Eric Johnson: "We don't need it. We just could do it."
Matt Turner: It's either that or it's somebody who will never agree to be named funded that development. Like, "I need this. I don't even want to talk about why we're here. Here is a million dollars. Can you all just go and like do these ports for me? And I'll take it away and I won't talk to you again."
Eric Johnson: It's a step backward... Well, I don't know, but yeah.
Matt Turner: It's a step sideways, whatever, I don't know.
Serverless and event-driven architectures
Eric Johnson: Yeah. So let's jump forward a little bit. So we talked about cloud-native, things like that. One of the things is Serverless, I'm gonna post-Serverless on this, yeah. Event-driven architecture, not all event-driven architecture is Serverless, but all Serverless is event-driven architecture. Does that make sense?
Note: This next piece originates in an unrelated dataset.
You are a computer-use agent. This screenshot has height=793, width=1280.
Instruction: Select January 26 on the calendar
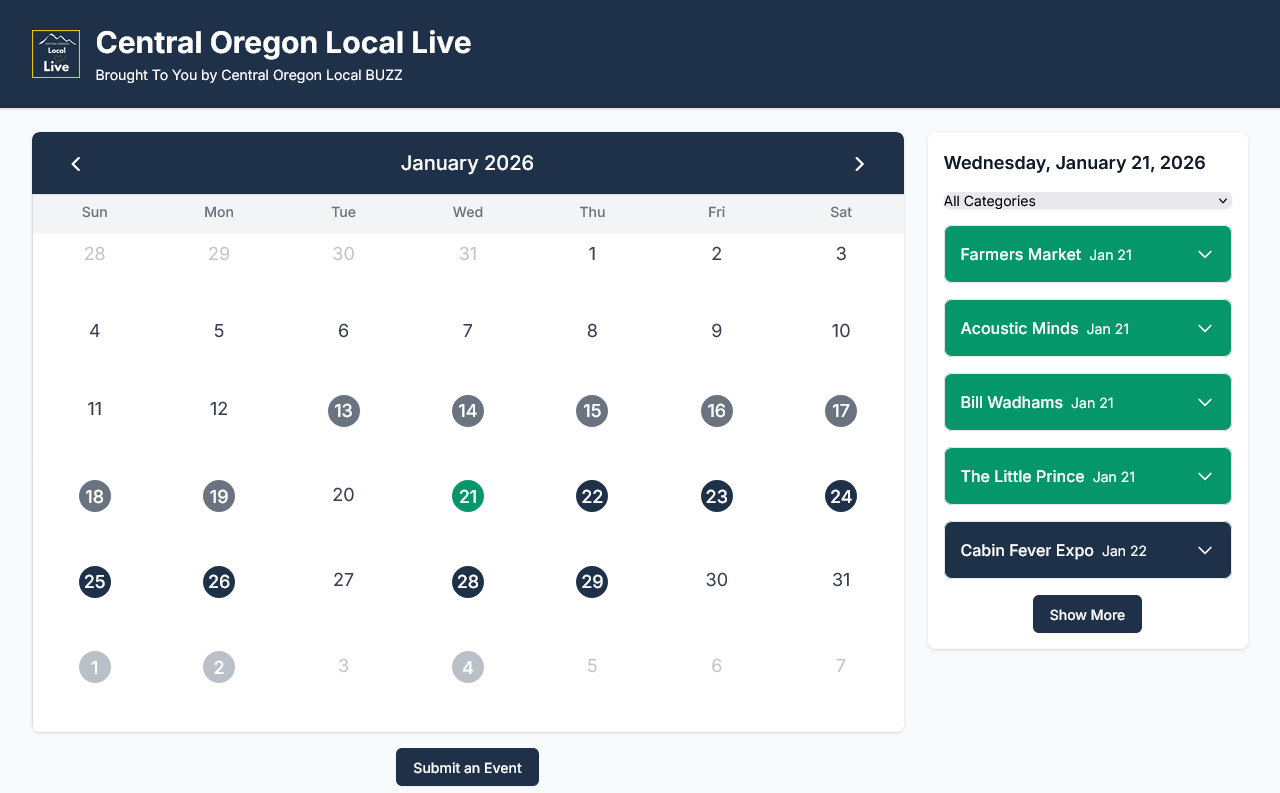pos(219,582)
Matt Turner: Okay. So, define Serverless. Because I think a lot of people will say Serverless Lambda.
Eric Johnson: Now I'm moving to, you know, I'm talking step functions. I'm talking about Lambda functions. Chris Munns would have tackled me right there. You can't say lambdas. It has to be Lambda functions. So, yes, but...
Matt Turner: Like Aurora.
Eric Johnson: What's that?
Matt Turner: Aurora.
Eric Johnson: Aurora, there's an Aurora Serverless.
Matt Turner: Yes. It's that kind of stuff that I'm asked to read because obviously I'm deep in the Kubernetes world and whatever, like compute networking, I got it, I want to pull the levers, I understand it. I don't understand databases. I just want to call it a database. I just want there to be a network endpoint. I don't want to upgrade the database. I don't want to back up the database. I don't want to certainly patch its OS, because I do not understand that stuff.
Eric Johnson: You want DynamoDB.
Matt Turner: So, to me, yeah, like, I want something... So I can name other vendors. I want a Cockroach, right, or I want a Spanner, or something.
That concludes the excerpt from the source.